The case went to trial in 2017, a process that saw Nuril being detained for two months before the Mataram District Court suspended her detention amid a public outcry.

Although the district court found Nuril not guilty in July that year, prosecutors submitted a cassation petition to the Supreme Court soon after, which led to last week's controversial guilty verdict.

The Institute for Criminal Justice Reform (ICJR) said in a statement that the Supreme Court had been careless in its verdict, pointing to how Nuril had not spread the recording herself and that the item was a means to defend herself, as well as a warning to prevent other people from falling victim to Muslim.

Problematic Law

According to Safenet, more than 380 people have been imprisoned since the so-called ITE Law was enacted in 2008, with 90 percent of them having been charged with defamation, and the remainder with hate speech.

The law has been perceived as problematic, as it is considered open to subjective interpretation, which has resulted in the jailing of people for merely expressing their opinions, thoughts and criticisms on the internet.

Usman said Nuril's case is yet another example of the repressive use of the ITE Law.

"Its vague definitions of defamation, blasphemy and in this case 'sharing information violating decency' have routinely been used in abusive ways – often to silence freedom of expression," the Amnesty International Indonesia executive director said.

He called for Nuril to be freed and for the ITE Law to be revised.

The ICJR echoed his sentiment, urging the government to begin a process of revising the law.

Can the President Step In?

In another video message, also published by Safenet, Nuril pleads with President Joko "Jokowi" Widodo to intervene in her case.

"Mr.

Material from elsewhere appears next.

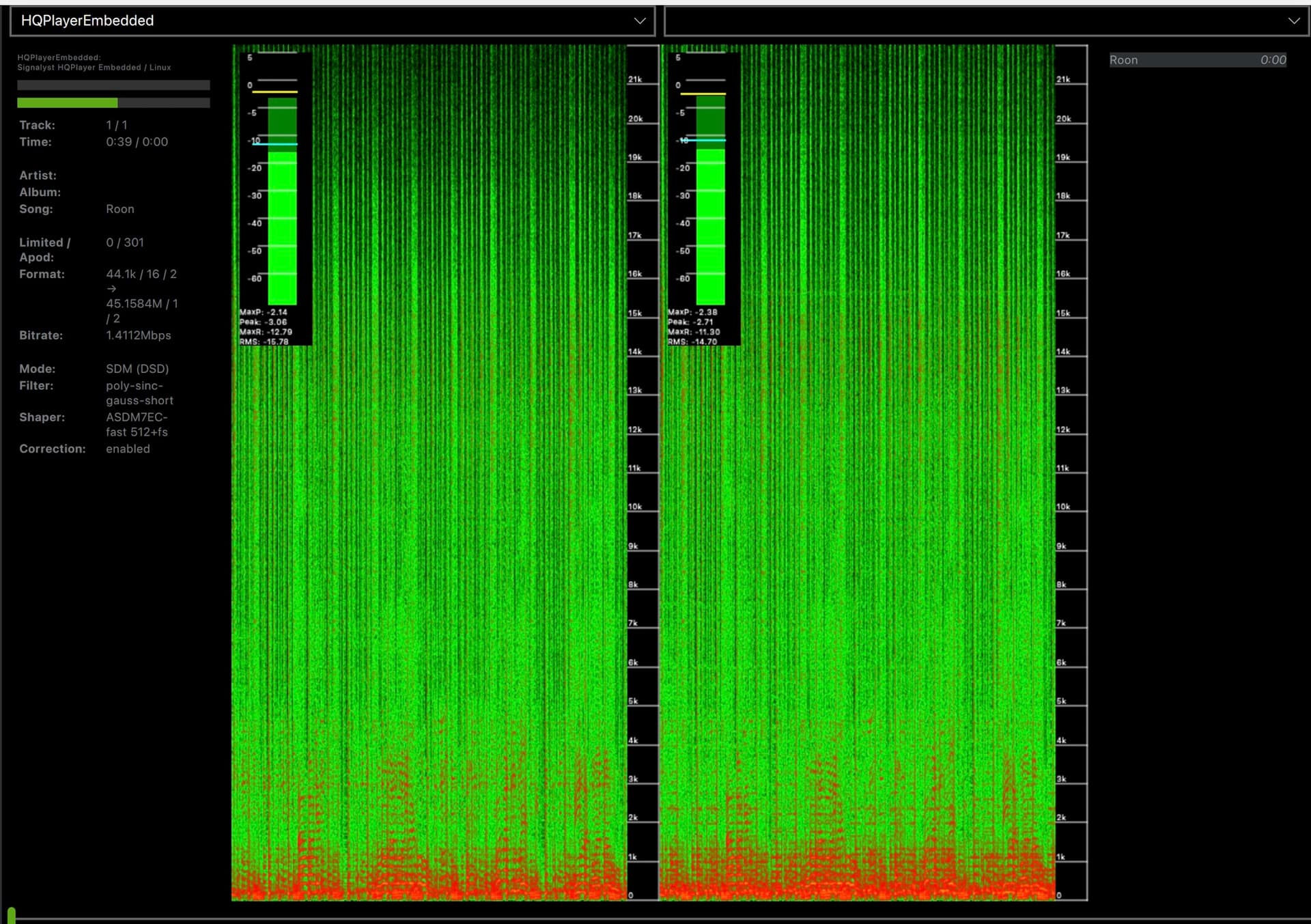Click the empty gray bar above progress
The height and width of the screenshot is (924, 1311).
(113, 85)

President, I am only asking for justice, because I am the victim. Is it my fault if I try to defend myself in my own way?" Nuril said between tears and stammers.

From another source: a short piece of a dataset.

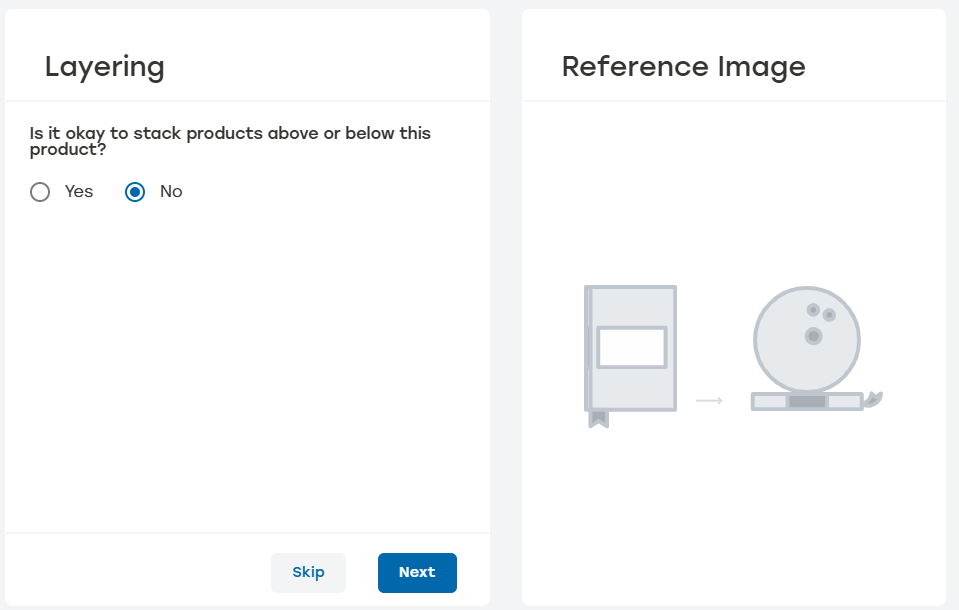Click the 'Layering' panel heading

105,67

According to the ICJR, there are two ways to help Nuril. One would be to apply for a judicial review of her case with submission of new evidence, while the other is to request the president to grant her amnesty.

Article 14 of the 1945 Constitution states that the president can grant someone amnesty based on considerations presented by the House of Representatives. Furthermore, the 1954 Emergency Law on Amnesty and Abolition also allows the president to grant amnesty if it is in the national interest.

"In the name of humanity and for the sake of the national interest to protect victims of sexual abuse, President Jokowi can and should really consider granting amnesty to Baiq Nuril," the ICJR said.